__Instructions for the task__:
Lift out all lines below that contain "დააკავეს".

__Collected data entries__:
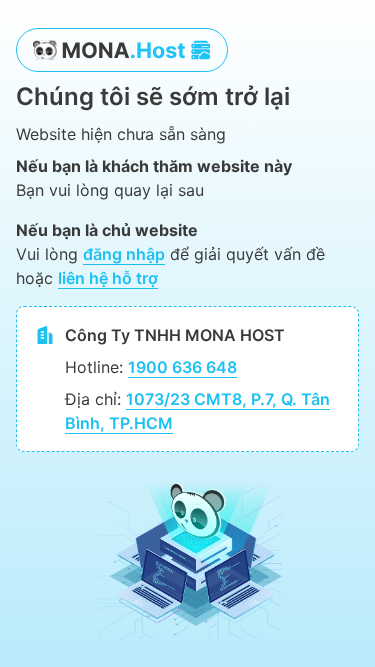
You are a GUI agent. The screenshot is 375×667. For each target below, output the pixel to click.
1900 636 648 (182, 367)
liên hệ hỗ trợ (108, 278)
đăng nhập (124, 254)
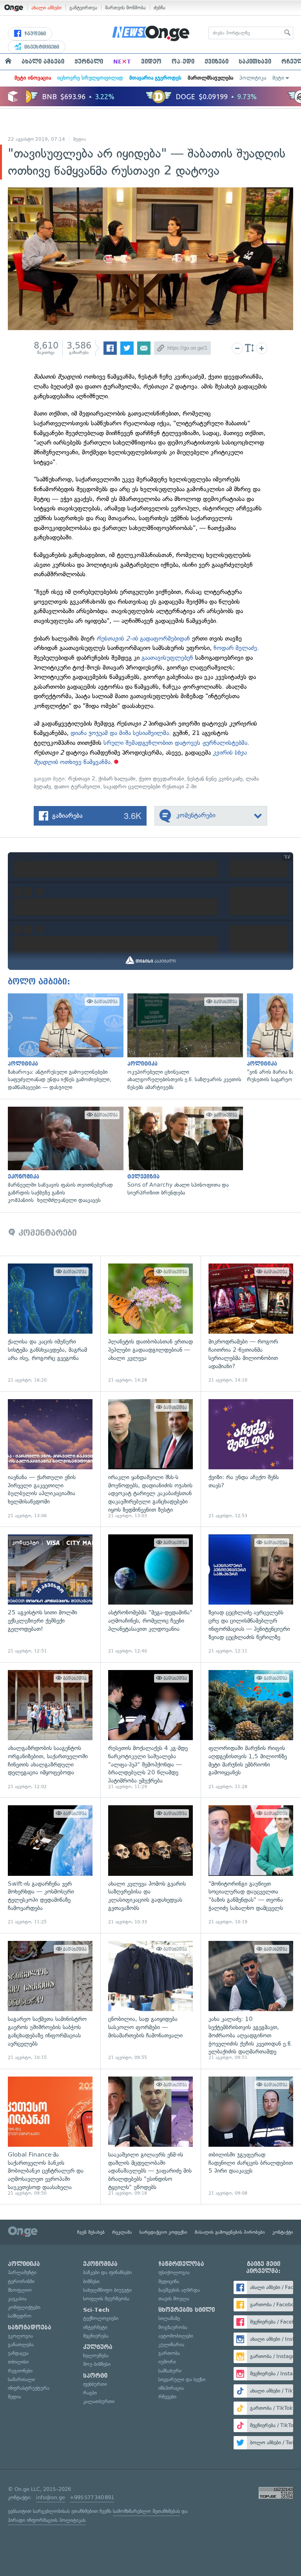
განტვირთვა (83, 8)
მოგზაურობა (172, 2327)
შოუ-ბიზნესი (97, 2364)
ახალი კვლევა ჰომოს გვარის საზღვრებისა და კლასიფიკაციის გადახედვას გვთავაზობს (150, 1865)
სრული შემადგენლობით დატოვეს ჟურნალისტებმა (175, 742)
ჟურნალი (88, 61)
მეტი (278, 78)
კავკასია (17, 2299)
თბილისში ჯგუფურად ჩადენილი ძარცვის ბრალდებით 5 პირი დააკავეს (251, 2136)
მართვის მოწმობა (125, 8)
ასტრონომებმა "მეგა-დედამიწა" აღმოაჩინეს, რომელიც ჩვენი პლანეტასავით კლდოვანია (150, 1594)
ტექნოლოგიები (100, 2318)
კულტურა (97, 2347)
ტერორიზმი (21, 2281)
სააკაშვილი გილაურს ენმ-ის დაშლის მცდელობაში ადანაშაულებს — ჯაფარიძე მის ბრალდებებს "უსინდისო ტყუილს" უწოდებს (150, 2136)
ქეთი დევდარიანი (161, 778)
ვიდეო (151, 61)
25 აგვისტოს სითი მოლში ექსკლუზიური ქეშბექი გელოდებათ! (50, 1594)
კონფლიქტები (24, 2307)
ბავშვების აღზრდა (179, 2290)
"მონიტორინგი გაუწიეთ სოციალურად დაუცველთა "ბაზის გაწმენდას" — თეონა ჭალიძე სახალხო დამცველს (251, 1865)
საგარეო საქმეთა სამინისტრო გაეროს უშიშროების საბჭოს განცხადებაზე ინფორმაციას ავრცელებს (50, 2001)
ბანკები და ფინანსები (107, 2272)
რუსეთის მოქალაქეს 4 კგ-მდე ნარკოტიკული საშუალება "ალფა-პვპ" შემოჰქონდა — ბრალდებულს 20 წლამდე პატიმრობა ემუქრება (150, 1730)
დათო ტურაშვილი (77, 786)
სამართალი (21, 2379)
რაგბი (90, 2393)
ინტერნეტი (95, 2327)
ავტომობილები (175, 2336)
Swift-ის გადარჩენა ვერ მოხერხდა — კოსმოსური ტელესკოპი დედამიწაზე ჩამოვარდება (50, 1865)
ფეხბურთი (95, 2384)
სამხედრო (19, 2316)
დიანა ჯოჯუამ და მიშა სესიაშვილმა (120, 733)
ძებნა (159, 8)
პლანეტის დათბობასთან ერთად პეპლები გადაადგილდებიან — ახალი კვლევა (150, 1323)
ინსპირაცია (171, 2388)
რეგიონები (20, 2371)
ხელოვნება (96, 2355)
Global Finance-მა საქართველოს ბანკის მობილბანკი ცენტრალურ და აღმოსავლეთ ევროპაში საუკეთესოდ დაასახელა (50, 2136)
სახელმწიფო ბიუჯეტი (107, 2290)
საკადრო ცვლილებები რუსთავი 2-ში (150, 786)
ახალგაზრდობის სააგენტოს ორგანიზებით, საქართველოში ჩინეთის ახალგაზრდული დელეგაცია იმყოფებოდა (50, 1730)
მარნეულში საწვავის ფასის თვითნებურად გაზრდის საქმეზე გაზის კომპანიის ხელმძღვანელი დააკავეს (63, 1155)
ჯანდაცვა (18, 2353)
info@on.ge (50, 2497)
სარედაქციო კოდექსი (163, 2232)
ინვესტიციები (41, 47)
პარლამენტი (22, 2272)
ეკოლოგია (20, 2336)
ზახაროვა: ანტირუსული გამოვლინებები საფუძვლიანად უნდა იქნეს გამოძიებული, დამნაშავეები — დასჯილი (63, 1042)
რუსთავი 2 (81, 778)
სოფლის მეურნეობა (106, 2299)
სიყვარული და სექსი (181, 2379)
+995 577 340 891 (92, 2497)
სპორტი (95, 2376)
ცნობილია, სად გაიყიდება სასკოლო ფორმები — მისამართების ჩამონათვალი (150, 2001)
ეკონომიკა (100, 2264)
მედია (79, 139)
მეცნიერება (96, 2336)
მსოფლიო (20, 2290)
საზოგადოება (29, 2327)
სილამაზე (169, 2318)
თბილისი (18, 2362)
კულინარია (171, 2344)
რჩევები (167, 2397)
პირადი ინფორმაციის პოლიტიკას (46, 2520)
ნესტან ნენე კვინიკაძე (215, 778)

__Your response__:
თბილისში ჯგუფურად ჩადენილი ძარცვის ბრალდებით 5 პირი დააკავეს (251, 2136)
მარნეულში საწვავის ფასის თვითნებურად გაზრდის საქმეზე გაზის კომპანიის ხელმძღვანელი დააკავეს (63, 1155)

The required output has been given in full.